■ **EXERCISE**: Nothing in the records may change when you print them out again.

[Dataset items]
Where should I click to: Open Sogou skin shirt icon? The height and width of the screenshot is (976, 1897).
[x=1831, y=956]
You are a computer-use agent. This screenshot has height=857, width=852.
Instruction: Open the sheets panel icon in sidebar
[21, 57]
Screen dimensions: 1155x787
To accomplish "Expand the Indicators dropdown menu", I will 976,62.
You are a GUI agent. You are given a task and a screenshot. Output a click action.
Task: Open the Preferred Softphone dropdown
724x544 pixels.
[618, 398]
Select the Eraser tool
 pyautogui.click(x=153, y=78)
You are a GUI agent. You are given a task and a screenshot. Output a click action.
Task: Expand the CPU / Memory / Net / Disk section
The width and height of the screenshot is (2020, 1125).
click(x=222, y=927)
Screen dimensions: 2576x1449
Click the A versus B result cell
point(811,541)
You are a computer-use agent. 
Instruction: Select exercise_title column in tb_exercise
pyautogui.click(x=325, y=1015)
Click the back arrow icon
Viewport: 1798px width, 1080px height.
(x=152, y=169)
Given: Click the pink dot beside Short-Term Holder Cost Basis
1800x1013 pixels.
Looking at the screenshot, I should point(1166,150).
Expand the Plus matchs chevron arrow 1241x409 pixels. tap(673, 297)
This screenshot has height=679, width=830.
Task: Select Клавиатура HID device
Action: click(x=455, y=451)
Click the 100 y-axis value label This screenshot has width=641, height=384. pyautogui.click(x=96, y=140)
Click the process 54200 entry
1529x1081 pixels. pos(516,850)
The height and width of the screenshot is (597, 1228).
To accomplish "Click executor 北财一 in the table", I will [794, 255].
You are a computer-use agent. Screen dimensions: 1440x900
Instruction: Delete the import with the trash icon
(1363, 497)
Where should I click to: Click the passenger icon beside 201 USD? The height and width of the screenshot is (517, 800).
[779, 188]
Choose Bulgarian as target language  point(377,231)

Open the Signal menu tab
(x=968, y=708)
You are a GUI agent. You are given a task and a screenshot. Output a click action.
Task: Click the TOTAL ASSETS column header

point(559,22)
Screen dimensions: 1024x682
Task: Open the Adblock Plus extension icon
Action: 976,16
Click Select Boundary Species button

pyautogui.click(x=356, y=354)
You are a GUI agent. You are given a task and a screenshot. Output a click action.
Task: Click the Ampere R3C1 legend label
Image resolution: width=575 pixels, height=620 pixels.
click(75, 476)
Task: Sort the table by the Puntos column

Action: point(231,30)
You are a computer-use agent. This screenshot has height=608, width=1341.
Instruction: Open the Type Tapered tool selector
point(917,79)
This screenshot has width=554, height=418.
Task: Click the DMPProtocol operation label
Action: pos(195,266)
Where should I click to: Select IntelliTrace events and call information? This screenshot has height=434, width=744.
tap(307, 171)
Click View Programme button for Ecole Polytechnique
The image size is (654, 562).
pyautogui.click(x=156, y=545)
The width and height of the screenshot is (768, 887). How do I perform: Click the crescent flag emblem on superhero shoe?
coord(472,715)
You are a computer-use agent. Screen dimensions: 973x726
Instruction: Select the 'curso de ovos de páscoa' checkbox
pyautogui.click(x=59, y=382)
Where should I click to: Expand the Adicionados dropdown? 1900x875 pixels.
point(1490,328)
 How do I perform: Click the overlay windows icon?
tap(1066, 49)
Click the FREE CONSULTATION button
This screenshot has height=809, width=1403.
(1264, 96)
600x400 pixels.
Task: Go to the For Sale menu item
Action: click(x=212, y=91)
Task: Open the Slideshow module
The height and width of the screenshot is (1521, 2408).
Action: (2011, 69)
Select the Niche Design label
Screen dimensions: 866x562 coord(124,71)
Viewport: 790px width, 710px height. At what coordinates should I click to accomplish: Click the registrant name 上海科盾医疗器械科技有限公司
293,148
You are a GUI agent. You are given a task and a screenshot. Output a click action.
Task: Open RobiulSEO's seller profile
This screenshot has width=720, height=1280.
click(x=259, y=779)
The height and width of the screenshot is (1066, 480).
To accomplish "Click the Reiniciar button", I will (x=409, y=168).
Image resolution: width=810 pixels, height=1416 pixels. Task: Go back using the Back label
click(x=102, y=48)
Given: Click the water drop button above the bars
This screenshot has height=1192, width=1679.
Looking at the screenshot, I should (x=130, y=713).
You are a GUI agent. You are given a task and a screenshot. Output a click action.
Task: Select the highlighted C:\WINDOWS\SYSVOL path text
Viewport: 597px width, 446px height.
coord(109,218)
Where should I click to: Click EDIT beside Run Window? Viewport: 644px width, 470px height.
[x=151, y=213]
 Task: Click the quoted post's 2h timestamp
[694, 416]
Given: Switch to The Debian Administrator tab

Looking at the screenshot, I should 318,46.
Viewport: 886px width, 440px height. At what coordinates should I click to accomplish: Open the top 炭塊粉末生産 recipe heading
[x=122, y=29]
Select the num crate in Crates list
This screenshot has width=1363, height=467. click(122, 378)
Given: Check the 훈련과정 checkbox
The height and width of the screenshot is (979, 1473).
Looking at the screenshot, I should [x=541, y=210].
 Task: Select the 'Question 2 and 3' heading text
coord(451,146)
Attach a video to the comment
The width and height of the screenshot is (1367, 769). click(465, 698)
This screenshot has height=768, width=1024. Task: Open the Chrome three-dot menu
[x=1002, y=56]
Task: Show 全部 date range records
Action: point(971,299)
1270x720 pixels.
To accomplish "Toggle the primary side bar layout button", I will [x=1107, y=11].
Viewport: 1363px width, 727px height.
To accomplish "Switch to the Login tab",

■ **RESULT**:
Where should I click to: Open Sogou skin shirt icon? The height and width of the screenshot is (976, 1897).
[x=1831, y=956]
You are a computer-use agent. This screenshot has height=857, width=852.
Instruction: Open the sheets panel icon in sidebar
[21, 57]
Screen dimensions: 1155x787
To accomplish "Expand the Indicators dropdown menu", I will 976,62.
You are a GUI agent. You are given a task and a screenshot. Output a click action.
Task: Open the Preferred Softphone dropdown
724x544 pixels.
[618, 398]
Select the Eraser tool
 pyautogui.click(x=153, y=78)
You are a GUI agent. You are given a task and a screenshot. Output a click action.
Task: Expand the CPU / Memory / Net / Disk section
The width and height of the screenshot is (2020, 1125).
click(x=222, y=927)
Screen dimensions: 2576x1449
Click the A versus B result cell
point(811,541)
You are a computer-use agent. 
Instruction: Select exercise_title column in tb_exercise
pyautogui.click(x=325, y=1015)
Click the back arrow icon
Viewport: 1798px width, 1080px height.
(x=152, y=169)
Given: Click the pink dot beside Short-Term Holder Cost Basis
1800x1013 pixels.
Looking at the screenshot, I should point(1166,150).
Expand the Plus matchs chevron arrow 1241x409 pixels. tap(673, 297)
This screenshot has height=679, width=830.
Task: Select Клавиатура HID device
Action: click(x=455, y=451)
Click the 100 y-axis value label This screenshot has width=641, height=384. pyautogui.click(x=96, y=140)
Click the process 54200 entry
1529x1081 pixels. pos(516,850)
The height and width of the screenshot is (597, 1228).
To accomplish "Click executor 北财一 in the table", I will [794, 255].
You are a computer-use agent. Screen dimensions: 1440x900
Instruction: Delete the import with the trash icon
(1363, 497)
Where should I click to: Click the passenger icon beside 201 USD? The height and width of the screenshot is (517, 800).
[779, 188]
Choose Bulgarian as target language  point(377,231)

Open the Signal menu tab
(x=968, y=708)
You are a GUI agent. You are given a task and a screenshot. Output a click action.
Task: Click the TOTAL ASSETS column header

point(559,22)
Screen dimensions: 1024x682
Task: Open the Adblock Plus extension icon
Action: 976,16
Click Select Boundary Species button

pyautogui.click(x=356, y=354)
You are a GUI agent. You are given a task and a screenshot. Output a click action.
Task: Click the Ampere R3C1 legend label
Image resolution: width=575 pixels, height=620 pixels.
click(75, 476)
Task: Sort the table by the Puntos column

Action: point(231,30)
You are a computer-use agent. This screenshot has height=608, width=1341.
Instruction: Open the Type Tapered tool selector
point(917,79)
This screenshot has width=554, height=418.
Task: Click the DMPProtocol operation label
Action: pos(195,266)
Where should I click to: Select IntelliTrace events and call information? This screenshot has height=434, width=744.
tap(307, 171)
Click View Programme button for Ecole Polytechnique
The image size is (654, 562).
pyautogui.click(x=156, y=545)
The width and height of the screenshot is (768, 887). How do I perform: Click the crescent flag emblem on superhero shoe?
coord(472,715)
You are a computer-use agent. Screen dimensions: 973x726
Instruction: Select the 'curso de ovos de páscoa' checkbox
pyautogui.click(x=59, y=382)
Where should I click to: Expand the Adicionados dropdown? 1900x875 pixels.
point(1490,328)
 How do I perform: Click the overlay windows icon?
tap(1066, 49)
Click the FREE CONSULTATION button
This screenshot has height=809, width=1403.
(1264, 96)
600x400 pixels.
Task: Go to the For Sale menu item
Action: click(x=212, y=91)
Task: Open the Slideshow module
The height and width of the screenshot is (1521, 2408).
Action: (2011, 69)
Select the Niche Design label
Screen dimensions: 866x562 coord(124,71)
Viewport: 790px width, 710px height. At what coordinates should I click to accomplish: Click the registrant name 上海科盾医疗器械科技有限公司
293,148
You are a GUI agent. You are given a task and a screenshot. Output a click action.
Task: Open RobiulSEO's seller profile
This screenshot has width=720, height=1280.
click(x=259, y=779)
The height and width of the screenshot is (1066, 480).
To accomplish "Click the Reiniciar button", I will (x=409, y=168).
Image resolution: width=810 pixels, height=1416 pixels. Task: Go back using the Back label
click(x=102, y=48)
Given: Click the water drop button above the bars
This screenshot has height=1192, width=1679.
Looking at the screenshot, I should (x=130, y=713).
You are a GUI agent. You are given a task and a screenshot. Output a click action.
Task: Select the highlighted C:\WINDOWS\SYSVOL path text
Viewport: 597px width, 446px height.
coord(109,218)
Where should I click to: Click EDIT beside Run Window? Viewport: 644px width, 470px height.
[x=151, y=213]
 Task: Click the quoted post's 2h timestamp
[694, 416]
Given: Switch to The Debian Administrator tab

Looking at the screenshot, I should 318,46.
Viewport: 886px width, 440px height. At what coordinates should I click to accomplish: Open the top 炭塊粉末生産 recipe heading
[x=122, y=29]
Select the num crate in Crates list
This screenshot has width=1363, height=467. click(122, 378)
Given: Check the 훈련과정 checkbox
The height and width of the screenshot is (979, 1473).
Looking at the screenshot, I should [x=541, y=210].
 Task: Select the 'Question 2 and 3' heading text
coord(451,146)
Attach a video to the comment
The width and height of the screenshot is (1367, 769). click(465, 698)
This screenshot has height=768, width=1024. Task: Open the Chrome three-dot menu
[x=1002, y=56]
Task: Show 全部 date range records
Action: point(971,299)
1270x720 pixels.
To accomplish "Toggle the primary side bar layout button", I will [x=1107, y=11].
Viewport: 1363px width, 727px height.
To accomplish "Switch to the Login tab",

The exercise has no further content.